**Tasks to carry out**
[A] Return the passage of the article on Spanish exports and labour productivity starting at "I wanted to" and ending at "Spain, again ...".
[B] Supply the next part of the article on Spanish exports and labour productivity, picking up after its last sentence.

**Selected passage**
%%
Translation of my original article in spanish economic blog El Captor:
Much has been written about the lack of competitiveness of the Spanish business fabric and its discrete level of exports relative to other economies of similar size. The reality is not as bad as some people would have us believe, but all correlation of two variables always has a dual interpretation. Note this graph:
Exports to GPB (%)
Source: World Bank
Spanish figures does not seem too bad, we export more than France, Italy and Greece, at least in relation to GDP. At first glance, it seems that the situation has improved, but the double interpretation may reflect that this growth is a mere mirage, because we really export a little more, but our GDP is much lower. You know, numerator and denominator. Mathematics are well playful ...
I wanted to show you this example as an introduction before speaking about labour productivity. What does labour productivity means? The International Labour Organization has several definitions, but the commonly accepted, at least in this country called Spain, is as follows:
Labour Productivity = Total Production of Goods and Services / Total Salaries
Right. What does competitiveness mean? Easy, it is the ability to compete, either by price or by innovation. Spain is Spain, again ...
%%
**Data block**
%%
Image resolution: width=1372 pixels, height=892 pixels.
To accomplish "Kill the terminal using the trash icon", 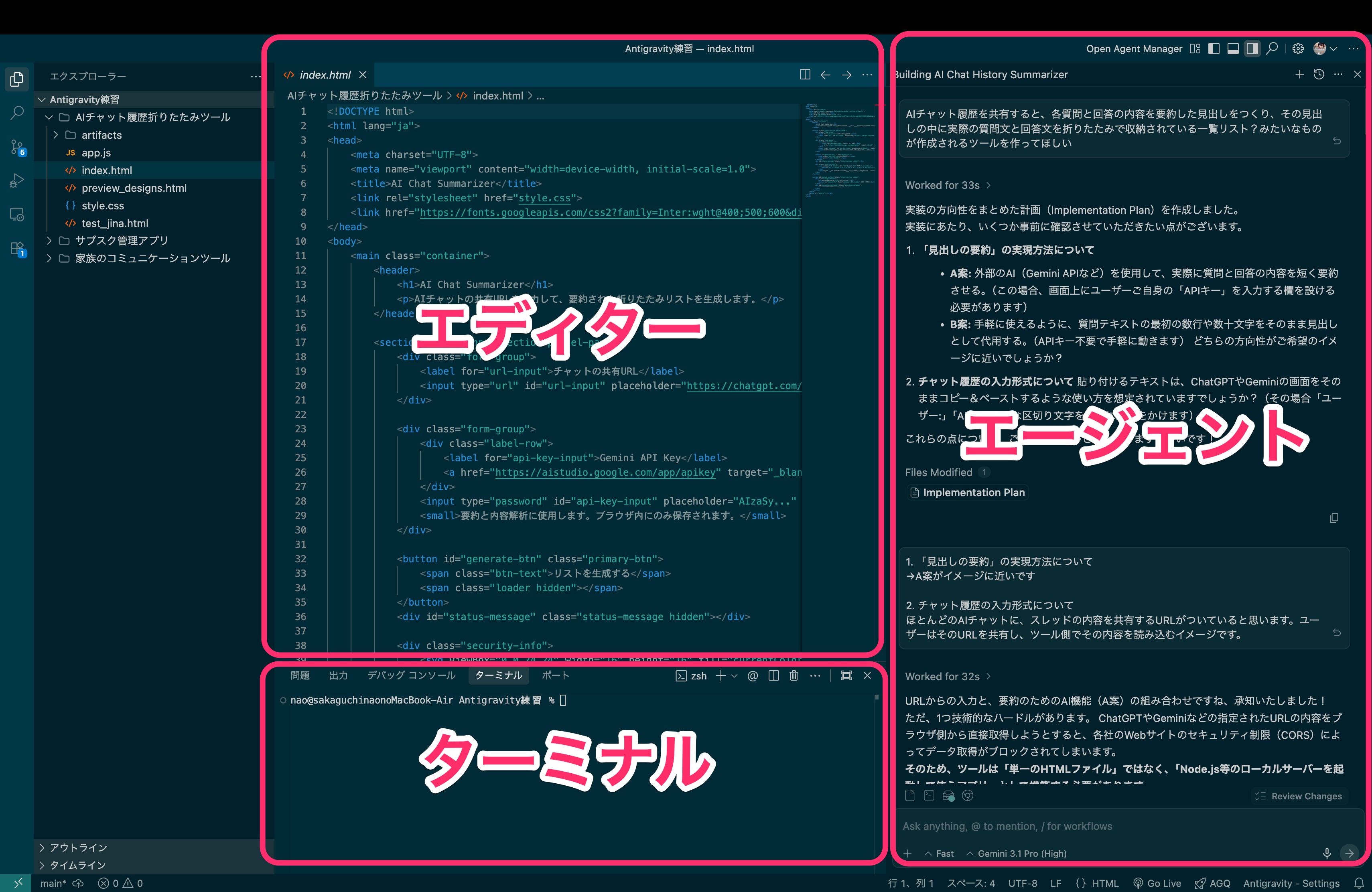I will [794, 675].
%%
**Task answers**
[A]
I wanted to show you this example as an introduction before speaking about labour productivity. What does labour productivity means? The International Labour Organization has several definitions, but the commonly accepted, at least in this country called Spain, is as follows:
Labour Productivity = Total Production of Goods and Services / Total Salaries
Right. What does competitiveness mean? Easy, it is the ability to compete, either by price or by innovation. Spain is Spain, again ...

[B]
"We need to increase productivity and competitiveness" they said, and they have forced us to take the easiest route: lets take an axe to wages, and voilà! we are already productive and competitive.
And yes, we are productive, but are mediocre. We are mediocre because instead of investing in R & D, training employees and retaining talent in order to improve, grow and produce more and better (increasing the numerator of the definition of productivity), we opted for precarious contracts, unworthy salaries, job insecurity and underemployment (reducing the denominator). How cold, wise the mathematics are! Spain is towards mediocrity today.
At the beginning of November, there were 4,526,804 unemployed in Spain. But also 5,752,040 workers earn 600 euros per month. In short, 10,278,844 people, with name, with family, who only want to work with dignity, cannot consume nothing in Christmas time. 55% of working-age Spaniards cannot consume.
As Keynesian, I firmly believe that the demand and consumption are the engine of the economy. With this disturbing figures and these policies, the engine is not only seized up: There is no reasonable way to overcome this crisis. We need growth policies, wage increase and retain talent immediately, or the painful economic stagnation is inevitable. It is being warned in time...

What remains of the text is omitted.